American businessman and founder of Boston beer company

Charles James Koch (/kʊk/ KUUK; born May 27, 1949) is an American businessman who is the co-founder and chairman of the Boston Beer Company, the producers of Samuel Adams beer. Koch is widely considered to be a founding father of the American craft brewing movement.

==Early life==
Koch was born in Cincinnati, Ohio, to German-American parents Charles and Dorothy (née Kautz) Koch. Charles was a fifth-generation brewer. Koch earned Bachelor of Arts, Master of Business Administration, and Juris Doctor degrees from Harvard University.

==Career==
Koch is a former consultant with the Boston Consulting Group. He was formerly an Outward Bound instructor. In 1984, Koch co-founded the Boston Beer Company, the producers of Samuel Adams beer.
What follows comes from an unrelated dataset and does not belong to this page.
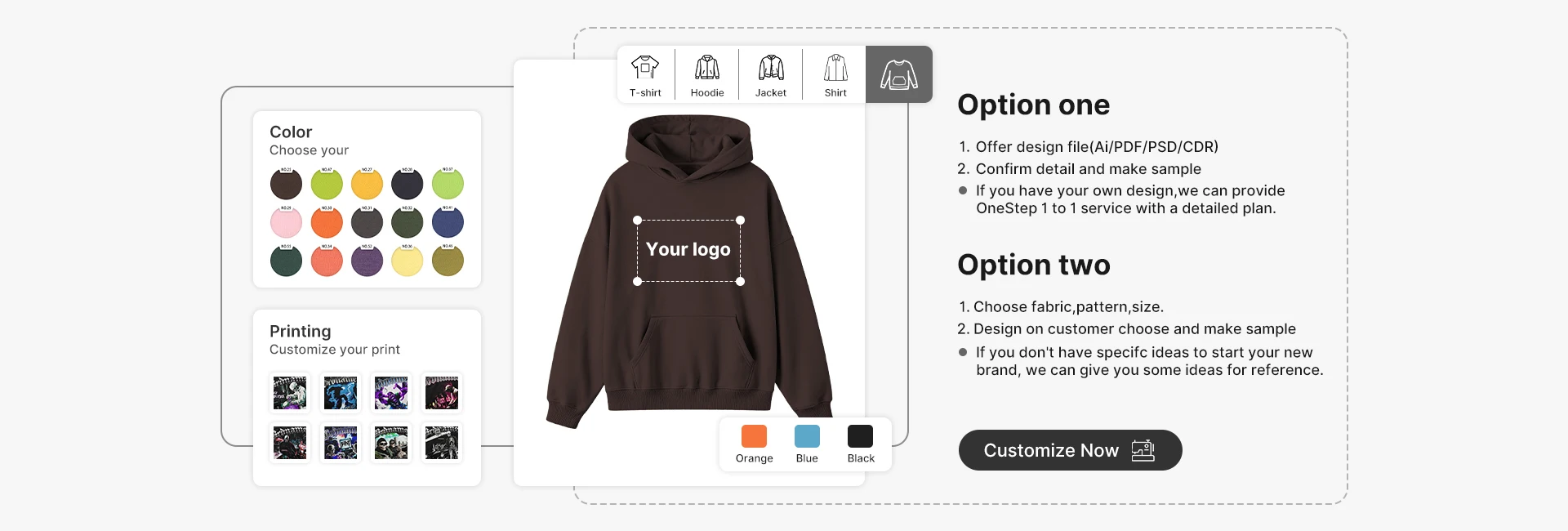Viewport: 1568px width, 531px height.
Task: Choose the purple fabric swatch
Action: point(367,261)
Koch took Boston Beer company public in 1995 and owns a 19.5% stake in the company, giving him a net worth of over $1 billion. In 2023 he was ranked #1905 in Forbes Billionaires 2023.

In 2016, Koch published Quench Your Own Thirst: Business Lessons Learned Over a Beer or Two, in which he discussed how he left his career as a management consultant to start his own brewery using his great-great-grandfather's recipe.

At an August 2018 dinner with U.S. President Donald Trump, Koch said the corporate tax cut of 2017 played a major role in making the Boston Beer Company more competitive in regard to foreign competitors: "When I started Sam Adams, American beer was a joke, and it pissed me off. And now, American brewers make the best beer in the world. And the tax reform was a very big deal for all of us, because 85 percent of the beer made in the United States is owned by foreign companies." Koch faced criticism after he made the comments.

==Personal life==
Koch's marriage to his first wife, Susan, ended around the time he started the Boston Beer Company.
He remarried to entrepreneur Cynthia Fisher in 1994. He has two children from his first marriage and two from his second. They live in Newton, Massachusetts.

Koch is unrelated to Stone Brewing Co. cofounder Greg Koch.